== Records from a data source ==
▶

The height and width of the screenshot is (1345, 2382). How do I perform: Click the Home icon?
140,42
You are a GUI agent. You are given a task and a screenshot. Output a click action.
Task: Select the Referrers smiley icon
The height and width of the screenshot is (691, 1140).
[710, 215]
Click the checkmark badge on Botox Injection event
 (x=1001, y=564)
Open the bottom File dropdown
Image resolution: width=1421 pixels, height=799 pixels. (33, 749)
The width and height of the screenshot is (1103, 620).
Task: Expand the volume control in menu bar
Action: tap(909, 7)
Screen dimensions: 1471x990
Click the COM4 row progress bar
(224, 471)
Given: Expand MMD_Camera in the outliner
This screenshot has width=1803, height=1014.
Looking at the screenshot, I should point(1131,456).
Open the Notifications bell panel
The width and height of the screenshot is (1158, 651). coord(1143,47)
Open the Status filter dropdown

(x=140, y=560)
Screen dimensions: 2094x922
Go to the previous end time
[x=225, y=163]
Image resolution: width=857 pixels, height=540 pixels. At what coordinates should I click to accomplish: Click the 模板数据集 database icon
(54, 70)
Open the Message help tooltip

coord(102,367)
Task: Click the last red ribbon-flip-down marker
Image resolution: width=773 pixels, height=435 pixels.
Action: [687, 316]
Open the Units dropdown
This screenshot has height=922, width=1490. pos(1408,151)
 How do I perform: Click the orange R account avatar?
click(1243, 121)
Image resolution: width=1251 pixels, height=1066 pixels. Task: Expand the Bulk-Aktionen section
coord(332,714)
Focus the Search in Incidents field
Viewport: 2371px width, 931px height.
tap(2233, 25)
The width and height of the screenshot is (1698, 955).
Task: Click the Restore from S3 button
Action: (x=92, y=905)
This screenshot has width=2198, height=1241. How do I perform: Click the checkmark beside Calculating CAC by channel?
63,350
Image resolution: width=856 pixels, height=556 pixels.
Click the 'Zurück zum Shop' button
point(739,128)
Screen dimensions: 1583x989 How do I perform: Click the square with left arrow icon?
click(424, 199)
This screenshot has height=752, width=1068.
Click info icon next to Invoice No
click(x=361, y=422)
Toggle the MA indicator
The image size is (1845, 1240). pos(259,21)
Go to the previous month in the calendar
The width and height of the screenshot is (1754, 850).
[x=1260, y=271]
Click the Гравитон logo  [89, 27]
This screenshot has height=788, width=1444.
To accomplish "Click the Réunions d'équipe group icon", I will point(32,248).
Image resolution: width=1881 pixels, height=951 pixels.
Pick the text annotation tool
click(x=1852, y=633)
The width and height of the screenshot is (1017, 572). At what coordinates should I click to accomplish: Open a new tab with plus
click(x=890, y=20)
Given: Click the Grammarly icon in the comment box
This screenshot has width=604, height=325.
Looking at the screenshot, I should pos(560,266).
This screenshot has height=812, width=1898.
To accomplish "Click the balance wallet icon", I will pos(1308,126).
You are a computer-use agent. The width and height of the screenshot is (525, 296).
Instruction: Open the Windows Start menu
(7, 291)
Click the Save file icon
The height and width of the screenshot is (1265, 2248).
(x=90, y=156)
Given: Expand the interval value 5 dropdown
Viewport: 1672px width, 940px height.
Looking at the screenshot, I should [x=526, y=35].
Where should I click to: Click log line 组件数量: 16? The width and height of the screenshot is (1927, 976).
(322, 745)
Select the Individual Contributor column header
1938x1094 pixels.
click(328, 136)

◀

== Assigned task ==
Go through the records above and report how many lines contain "will". Write the number only.

== Solution ==
2